|Actor Christian Patrick|
Here's the concept. In 1980 Al Pacino starred in a movie called Cruising about murder in the New York gay leather bar scene. The movie was highly controversial and ultimately the director had to cut 40 minutes from the movie in order to avoid an X rating.
Interior. Leather Bar. attempts to re-imagine what those 40 minutes (which have never been shown publicly) might have looked like. As the movie begins, we are led to believe that this is documentary about the recreation of those 40 minutes. But not long into the film, you realize that the filmmakers are messing with the audience and that the entire movie is a fabrication. That only makes this film more interesting.

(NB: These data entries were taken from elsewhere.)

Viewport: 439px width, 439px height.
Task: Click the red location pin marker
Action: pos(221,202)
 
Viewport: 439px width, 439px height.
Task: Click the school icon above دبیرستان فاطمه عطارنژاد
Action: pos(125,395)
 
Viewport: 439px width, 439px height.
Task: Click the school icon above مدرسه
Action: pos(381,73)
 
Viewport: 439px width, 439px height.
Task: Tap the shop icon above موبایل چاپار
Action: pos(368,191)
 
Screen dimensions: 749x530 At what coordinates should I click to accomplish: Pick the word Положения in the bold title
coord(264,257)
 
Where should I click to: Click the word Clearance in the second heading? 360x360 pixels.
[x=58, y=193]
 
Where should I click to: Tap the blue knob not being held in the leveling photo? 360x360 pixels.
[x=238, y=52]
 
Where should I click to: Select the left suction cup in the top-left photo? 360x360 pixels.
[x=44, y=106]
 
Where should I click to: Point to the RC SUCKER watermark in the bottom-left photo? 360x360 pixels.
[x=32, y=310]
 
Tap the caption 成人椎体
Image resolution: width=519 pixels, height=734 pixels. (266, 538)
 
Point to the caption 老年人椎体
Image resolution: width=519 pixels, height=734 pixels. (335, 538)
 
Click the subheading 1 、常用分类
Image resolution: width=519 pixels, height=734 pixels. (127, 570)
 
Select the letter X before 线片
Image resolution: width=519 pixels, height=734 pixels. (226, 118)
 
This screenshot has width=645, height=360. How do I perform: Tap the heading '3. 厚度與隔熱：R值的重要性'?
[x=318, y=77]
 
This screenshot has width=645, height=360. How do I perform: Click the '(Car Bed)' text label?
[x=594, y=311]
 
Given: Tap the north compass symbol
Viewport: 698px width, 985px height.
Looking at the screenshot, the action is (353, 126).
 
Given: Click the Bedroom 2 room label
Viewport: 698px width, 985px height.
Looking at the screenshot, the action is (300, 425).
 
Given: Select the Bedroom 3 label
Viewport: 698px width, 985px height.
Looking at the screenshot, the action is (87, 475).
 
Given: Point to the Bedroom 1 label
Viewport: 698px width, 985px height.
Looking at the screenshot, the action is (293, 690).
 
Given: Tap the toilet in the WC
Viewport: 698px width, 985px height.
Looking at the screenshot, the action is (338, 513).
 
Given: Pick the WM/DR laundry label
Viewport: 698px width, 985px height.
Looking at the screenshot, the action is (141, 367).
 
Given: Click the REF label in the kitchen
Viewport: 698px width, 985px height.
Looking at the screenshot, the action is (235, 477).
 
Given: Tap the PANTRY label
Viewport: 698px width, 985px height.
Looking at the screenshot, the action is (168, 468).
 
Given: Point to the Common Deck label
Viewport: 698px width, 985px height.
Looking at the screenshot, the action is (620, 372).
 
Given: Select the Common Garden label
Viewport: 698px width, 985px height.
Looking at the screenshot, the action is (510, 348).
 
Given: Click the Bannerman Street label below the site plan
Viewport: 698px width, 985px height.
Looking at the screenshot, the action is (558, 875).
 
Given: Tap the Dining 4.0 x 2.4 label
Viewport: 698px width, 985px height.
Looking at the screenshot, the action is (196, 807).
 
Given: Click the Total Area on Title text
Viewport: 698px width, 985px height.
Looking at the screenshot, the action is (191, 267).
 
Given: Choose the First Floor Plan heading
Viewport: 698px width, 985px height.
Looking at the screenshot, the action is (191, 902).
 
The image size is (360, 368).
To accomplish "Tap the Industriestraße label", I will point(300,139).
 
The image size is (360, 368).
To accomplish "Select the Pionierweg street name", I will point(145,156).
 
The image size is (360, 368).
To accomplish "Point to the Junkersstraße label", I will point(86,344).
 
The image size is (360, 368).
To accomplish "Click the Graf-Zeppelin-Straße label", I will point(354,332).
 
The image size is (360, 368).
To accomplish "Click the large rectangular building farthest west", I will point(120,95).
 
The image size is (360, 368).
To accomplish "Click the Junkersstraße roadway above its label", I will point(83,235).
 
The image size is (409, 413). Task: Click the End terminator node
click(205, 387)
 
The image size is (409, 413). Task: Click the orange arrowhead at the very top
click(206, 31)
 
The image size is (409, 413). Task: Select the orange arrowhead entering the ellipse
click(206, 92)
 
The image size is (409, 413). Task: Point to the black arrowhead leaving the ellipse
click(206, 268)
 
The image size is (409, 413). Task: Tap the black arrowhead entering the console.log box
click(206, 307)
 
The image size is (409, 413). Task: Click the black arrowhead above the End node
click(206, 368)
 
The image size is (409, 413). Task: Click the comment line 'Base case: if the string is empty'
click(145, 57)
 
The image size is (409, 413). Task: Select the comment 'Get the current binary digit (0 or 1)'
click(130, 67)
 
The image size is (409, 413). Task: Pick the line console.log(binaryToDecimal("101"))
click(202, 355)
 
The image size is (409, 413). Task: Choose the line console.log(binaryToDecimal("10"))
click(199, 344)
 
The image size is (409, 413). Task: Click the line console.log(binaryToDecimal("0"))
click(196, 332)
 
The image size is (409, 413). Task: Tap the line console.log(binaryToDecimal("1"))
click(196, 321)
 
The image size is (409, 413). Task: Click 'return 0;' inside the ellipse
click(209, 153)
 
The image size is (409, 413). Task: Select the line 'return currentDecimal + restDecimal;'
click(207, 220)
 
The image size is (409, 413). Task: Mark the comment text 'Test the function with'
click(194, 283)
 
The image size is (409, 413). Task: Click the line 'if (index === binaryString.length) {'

James Franco may not really be an actor or filmmaker any more. I think he's officially made the move to "Artist." The Art world is enamored with him. He's had numerous gallery shows recently. And his performance art is getting quite a bit of attention. This movie adds to the perception that he wants his work to live in a fine-Art setting. Franco and other actors in the movie raise interesting issues about how we express ourselves creatively and how sex factors into that expression.
Only one person was there for the Q and A after the screening. Christian Patrick, who happily admitted that he's involved in the gay leather scene in his personal life and that he works as a porn star seemed somewhat overwhelmed by the questioning Sundance crowd. But in the end he offered some interesting musings on the power of creative and sexual freedom. He also admitted that he enjoyed the attention from the Art crowd who praised him for doing what he pretty much does for the porn crowd; turn people on. And it's exactly that conundrum that makes Interior. Leather Bar. an interesting Sundance movie.